WHAT TO DO => Using the text on query generation, please explain in one to three sentences why the algorithm can assume that its input relations, key values, and attributes are correct.

TEXT =>
* * * * * * * * *
We describe the query generation process in Algorithm 2. The input of the algorithm is the output of the classifiers and the parameter if the claim is explicit. To generate the candidate queries, we first get all the possible values from the combinations of the classifier outputs for relations, primary key values, and attribute labels (line 7). Then, we loop through the list of formulas (line 9), and for each formula, we get the number of possible permutations (line 12) of the possible values. We then try each permutation (line 13) to see if it leads to a match for the explicit claim and eventually store it as a solution (line 16). If we did not find a valid solution or the claims was not explicit, then we store the solution in a different list (line 18). After looping through the formulas, if a solution was found for the explicit claim, we produce the queries associated to these solutions (line 24). In all other cases, we produce queries for all solutions (line 27). In the rewriting, we fill up a query template with the relations, key values, attribute labels and formula instantiated. The query template is an SQL string with placeholders, as described in Definition 3. Note that we generate (SELECT-PROJECT-AGGREGATE) queries that can span multiple relations. Finally, we return all queries (lines 25, 28).

The algorithm assumes that the input information for relations, key values and attributes are correct as these come from the crowd validation, as described in the next section. Formulas are not validated by the crowd as returned by the classifier, but only after they have been filtered in the instantiation loop in the algorithm.

Example 10

Consider the following input to the algorithm:

Relations: GED; Keys: PGElecDemand, Attributes: 2016, 2017; Formulas: Power, , …

After instantiating the first formula and replacing the query template, we obtain:

SELECT POWER(a.2017/b.2016,1/(2017-2016)) -1 FROM GED a, GED b WHERE a.Index = ‘PGElecDemand’, b.Index = ‘PGElecDemand’

In the last step of the workflow, the queries are executed and the results displayed to the user to draw conclusions on the claim, as depicted in Figure 3.

5 Question Planning

Question planning consists of two tasks: determining optimal questions to verify single claims, and determining an optimal verification order between claims. We discuss the first problem in Section 5.1 and the second one in Section 5.2.

5.1 Single Claim Verification

We verify claims by asking a series of questions to human fact checkers. Our goal is to minimize overheads for the fact checkers. To do so, we leverage the results of our claim to query translation components. In the ideal case, we have identified a query that translates the current claim with high confidence. In that case, crowd workers only need to verify the proposed translation. This is typically faster than verifying the claim manually.
* * * * * * * * *
DATASET SECTION =>
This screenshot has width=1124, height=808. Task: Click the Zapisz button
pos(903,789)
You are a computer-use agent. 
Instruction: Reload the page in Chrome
* * * * * * * * *
ANSWER FOR THIS EXERCISE => The algorithm can treat these inputs as correct because they come from crowd validation. Formulas are handled differently: the crowd does not validate them as returned by the classifier, but only after they have been filtered in the algorithm's instantiation loop.